Cayman Residences at ~S$3,250 psf (freehold) is priced 16–32% above the major D15 new-launch comparables: Grand Dunman (S$2,537 psf, 99yr), Emerald of Katong (S$2,640 psf, 99yr), Tembusu Grand (S$2,462 psf, 99yr), and Amber Park (S$2,540 psf, FH). The Continuum (S$2,790 psf, FH) is the most directly comparable freehold new launch. The premium reflects the boutique address specificity, the exceptional school-catchment density (Chung Cheng High 0.37km is not replicated by any comparable), and the boutique scarcity dynamic. Whether the premium is justified depends entirely on whether the buyer places high value on those qualitative factors versus the facility depth and resale liquidity the larger developments offer.

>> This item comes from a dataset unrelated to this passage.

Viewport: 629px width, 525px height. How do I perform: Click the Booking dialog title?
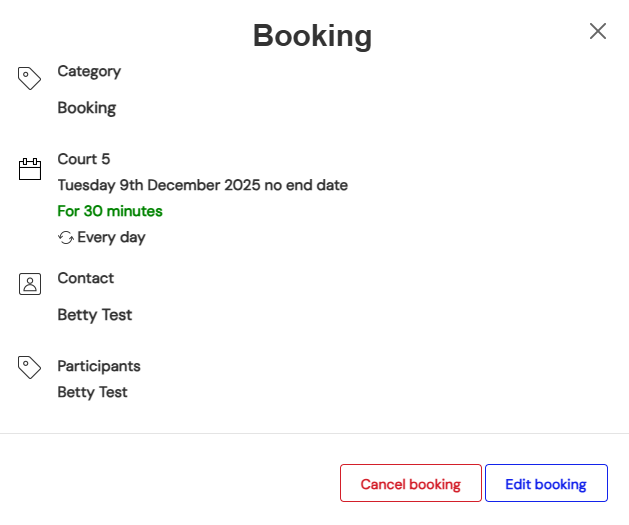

Which MRT stations serve Cayman Residences?
Cayman Residences is bracketed by two Thomson-East Coast Line stations: Siglap MRT (TEL/TE28) at 0.57 km (a 7–8 minute walk) and Marine Terrace MRT (TEL/TE27) at 0.95 km (a 12–13 minute walk). The TEL provides direct, transfer-free service south to Marina Bay (TE20), Bayshore, and the EWL interchange at Tampines, and north through Stevens to Orchard and Woodlands. This dual-station TEL access is unusual — most D15 addresses are served by a single station — and provides genuine redundancy and a wide live-work geography without requiring a transfer for CBD, Orchard, or North-South Line destinations.
What is the school catchment for Cayman Residences?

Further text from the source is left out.